#### What to work on:
Throughout the entries below, report every line where "cell" is found.

§ §

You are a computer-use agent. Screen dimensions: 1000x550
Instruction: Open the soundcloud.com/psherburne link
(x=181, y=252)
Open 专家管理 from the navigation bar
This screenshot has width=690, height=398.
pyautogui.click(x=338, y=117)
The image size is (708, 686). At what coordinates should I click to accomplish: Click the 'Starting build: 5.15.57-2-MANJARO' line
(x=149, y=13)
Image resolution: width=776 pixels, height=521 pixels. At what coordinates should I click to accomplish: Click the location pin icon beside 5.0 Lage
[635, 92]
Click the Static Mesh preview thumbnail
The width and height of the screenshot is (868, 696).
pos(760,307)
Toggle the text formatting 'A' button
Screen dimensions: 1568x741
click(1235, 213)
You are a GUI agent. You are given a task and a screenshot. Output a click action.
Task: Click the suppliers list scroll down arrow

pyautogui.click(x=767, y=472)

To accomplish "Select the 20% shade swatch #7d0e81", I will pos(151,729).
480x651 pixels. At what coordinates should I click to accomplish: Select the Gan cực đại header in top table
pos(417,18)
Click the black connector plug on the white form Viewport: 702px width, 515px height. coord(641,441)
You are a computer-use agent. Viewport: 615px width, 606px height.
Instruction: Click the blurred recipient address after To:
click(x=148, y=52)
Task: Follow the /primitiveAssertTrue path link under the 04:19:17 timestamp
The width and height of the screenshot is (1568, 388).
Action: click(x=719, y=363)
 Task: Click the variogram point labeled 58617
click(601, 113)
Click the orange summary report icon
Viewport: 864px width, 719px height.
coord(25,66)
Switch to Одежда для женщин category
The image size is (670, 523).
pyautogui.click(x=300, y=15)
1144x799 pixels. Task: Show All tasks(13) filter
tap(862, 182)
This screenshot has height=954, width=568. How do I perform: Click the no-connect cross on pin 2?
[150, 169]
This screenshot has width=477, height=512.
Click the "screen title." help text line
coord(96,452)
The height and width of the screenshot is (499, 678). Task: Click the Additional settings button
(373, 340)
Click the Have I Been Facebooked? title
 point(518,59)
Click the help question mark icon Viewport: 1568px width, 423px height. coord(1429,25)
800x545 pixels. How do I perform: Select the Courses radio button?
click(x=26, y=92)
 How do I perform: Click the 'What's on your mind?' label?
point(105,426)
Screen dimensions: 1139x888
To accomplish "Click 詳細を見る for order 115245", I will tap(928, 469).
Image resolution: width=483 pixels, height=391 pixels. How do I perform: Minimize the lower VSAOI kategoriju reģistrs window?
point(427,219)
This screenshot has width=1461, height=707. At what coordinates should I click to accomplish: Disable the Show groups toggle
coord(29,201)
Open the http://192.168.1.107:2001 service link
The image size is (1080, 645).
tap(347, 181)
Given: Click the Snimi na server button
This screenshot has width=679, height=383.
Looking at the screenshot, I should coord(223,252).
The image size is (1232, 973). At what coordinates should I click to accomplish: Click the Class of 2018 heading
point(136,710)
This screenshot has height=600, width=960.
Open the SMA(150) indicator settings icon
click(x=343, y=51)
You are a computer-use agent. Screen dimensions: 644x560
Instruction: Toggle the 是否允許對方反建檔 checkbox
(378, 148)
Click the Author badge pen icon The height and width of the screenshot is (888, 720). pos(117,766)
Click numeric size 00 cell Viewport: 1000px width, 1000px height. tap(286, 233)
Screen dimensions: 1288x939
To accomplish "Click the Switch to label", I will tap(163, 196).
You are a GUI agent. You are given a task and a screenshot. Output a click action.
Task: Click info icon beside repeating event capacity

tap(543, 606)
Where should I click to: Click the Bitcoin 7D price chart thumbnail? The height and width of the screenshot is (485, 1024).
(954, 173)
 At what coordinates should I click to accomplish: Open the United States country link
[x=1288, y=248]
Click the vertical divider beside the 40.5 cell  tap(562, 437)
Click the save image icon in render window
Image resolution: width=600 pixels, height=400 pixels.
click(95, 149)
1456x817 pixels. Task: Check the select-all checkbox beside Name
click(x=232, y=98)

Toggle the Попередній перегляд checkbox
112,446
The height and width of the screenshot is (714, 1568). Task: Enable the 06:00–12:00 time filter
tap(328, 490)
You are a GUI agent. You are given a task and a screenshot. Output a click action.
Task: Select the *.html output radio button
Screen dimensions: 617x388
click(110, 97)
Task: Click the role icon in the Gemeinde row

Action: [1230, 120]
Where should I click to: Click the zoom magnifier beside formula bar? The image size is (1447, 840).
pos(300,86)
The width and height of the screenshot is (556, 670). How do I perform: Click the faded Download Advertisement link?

§ §

#### Response box:
Click numeric size 00 cell Viewport: 1000px width, 1000px height. tap(286, 233)
Click the vertical divider beside the 40.5 cell  tap(562, 437)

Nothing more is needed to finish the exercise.